I was lucky enough to have my sprightly Rhandolph with me on yesterday's walk. It's often only when we get outdoors together than I really just how fit he really is. There's me, having religiously walked my way through an increasingly tough training schedule, slogging up hills and stopping for breath, and he - with no exercise taken for the sake of exercise in his life at all - bounces up the same hills practically running. He's like a great hairy dog which was to be taken out regularly for a good run.
This week's walk was from Hastings to Rye. We got a direct train there in just over an hour, which felt like nothing compared to last week's 3 hours each way. Hastings is a strange combination of Whitby, Eastbourne and somewhere a big scarey filled with chavs - a sense of faded grandeur, decaying decadence and some very costly looking tudor houses, as background to fish and chips, amusement arcades and rather scarey looking blokes. To reach the Hastings Country Park we climbed up some stairs - occasionally serviced by a funicular railway, which like everything else in Hastings, isn't working at the moment - to the clifftop.

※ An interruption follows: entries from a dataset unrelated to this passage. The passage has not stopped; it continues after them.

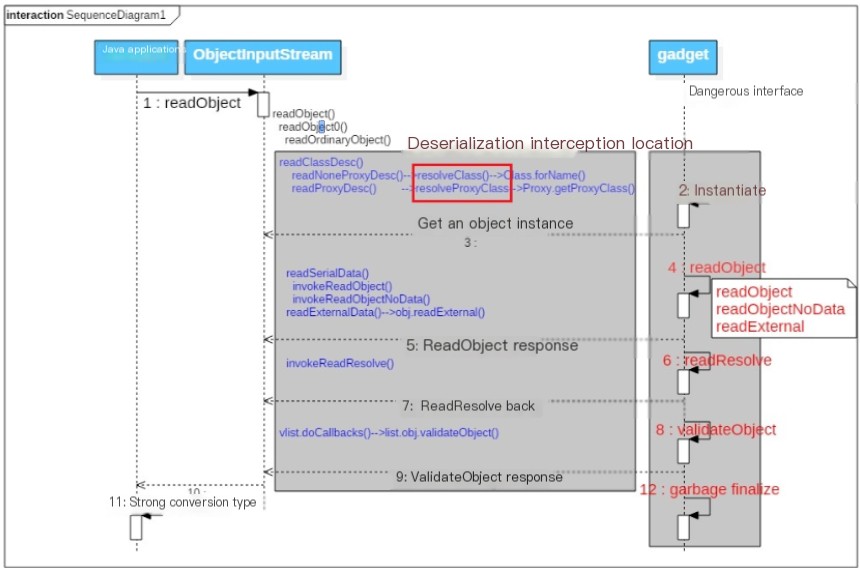Select the '12 : garbage finalize' label
This screenshot has width=860, height=568.
click(709, 490)
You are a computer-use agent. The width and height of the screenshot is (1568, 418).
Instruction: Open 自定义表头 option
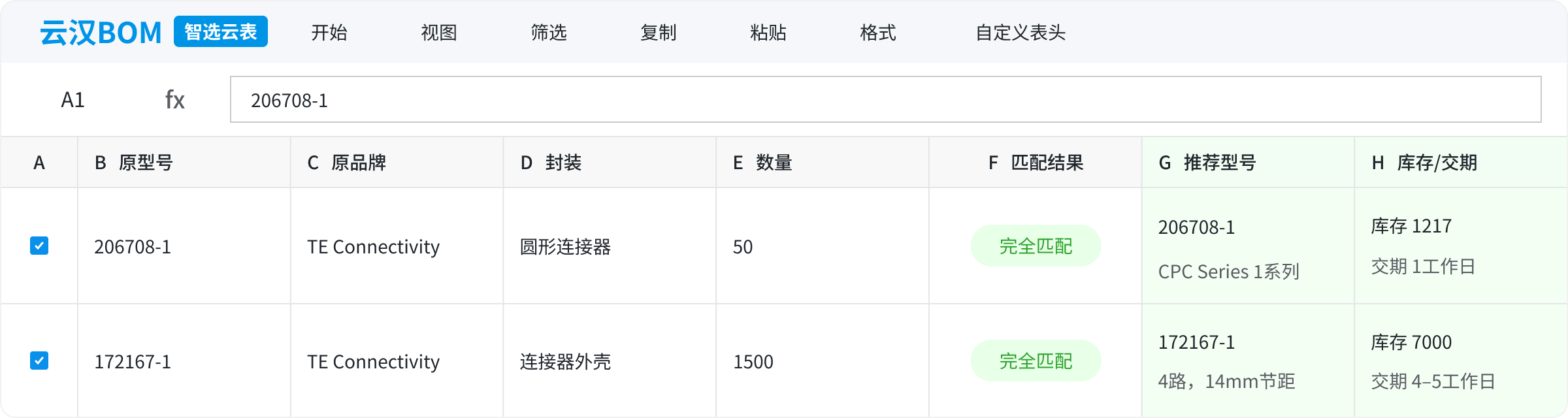1021,32
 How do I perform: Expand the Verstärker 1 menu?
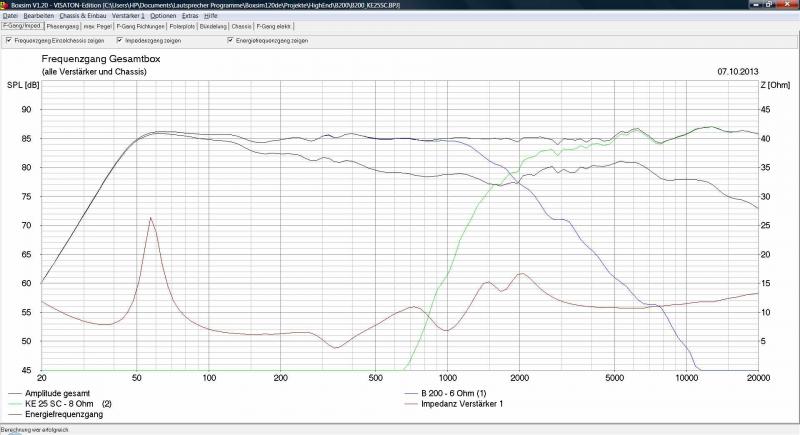[x=127, y=16]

Hastings Country Park is beautiful, filled with deep glens cut like clefts into the cliff. It started snowing quite heavily while we were walking through these, contributing to a fairytale like atmosphere. We stopped on the Fire Hills for a muffin and a sit down. We had to get a pretty sharpish move on to get to the pub in time. We had a choice of stopping at an unknown, rather rough looking pub called the Cove, in Fairlight, or going on to the Smugglers at Pett Levels where we'd had a very nice lunch a couple of years before. We decided to press on through the sleet in the hopes of getting there before they stopped serving lunch. I got us a bit lost but we eventually made it - to discover that either our memories of the Smugglers were wrong, or it has very much gone downhill!
The stuffy, overcrowded pub was staffed by haggard old bleached blonde, cat's-arse-mouthed barmaids, accompanied by a tubby 'hearty' landlord. They had a laminated menu which despite having a large selection, plus a big specials board, only had 2 vege options, one of which was off, and both were pasta bakes. I had a nut roast which bizarrely, wasn't even on the menu (probably left over from sunday the day before), accompanied by overcooked wrinkled carrots and green beans, and the most astonishingly overcooked two dozen brussel sprouts I'd ever seen. They were like mush contained in a sponge bag. The menu had the astounding nerve to suggest 'gratuities were at the customer's discretion' but that 'sachets of condiments were 15p each'!
Rhandolph fared a lot better with his ribs and chips - I think that if you stuck with some variation on meat and potatoes you'd probably be alright here, but anything else and you were asking too much. Even my lime and soda had a weedy amount of lime in it!
Anyway, the next section of the walk was along the royal military canal, with a slight deviation through a field to pick up the 1066 Country Walk. It was at this point we saw a miscarried lamb, which was a bit disturbing. I never know what to do under such circumstances - are you supposed to tell the farmer? But how would you know which farm was responsible for that field, and surely a farmer would come round and check regularly anyway?
We reached Winchelsea and were pretty tired by this point, but made it through the next section of road and undercliff path without collapsticating. We saw an amusing conjunction of cat, sheep and lamb that we failed to capture on camera, and a barn owl. Then we somehow found a last burst of speed, to get to the station on time, where we saw the train sitting at the station. Amazingly, we just got on it after a 100-yard dash. Or more of a shambling limp run in my case. So, 13 miles, 7.5hrs, 3 deep glens, a lot of mud and a 1 and a half hr train journey later, I demanded a taxi home instead of walking the half a mile down and then uphill to home. Rhandolph was disgusted with me!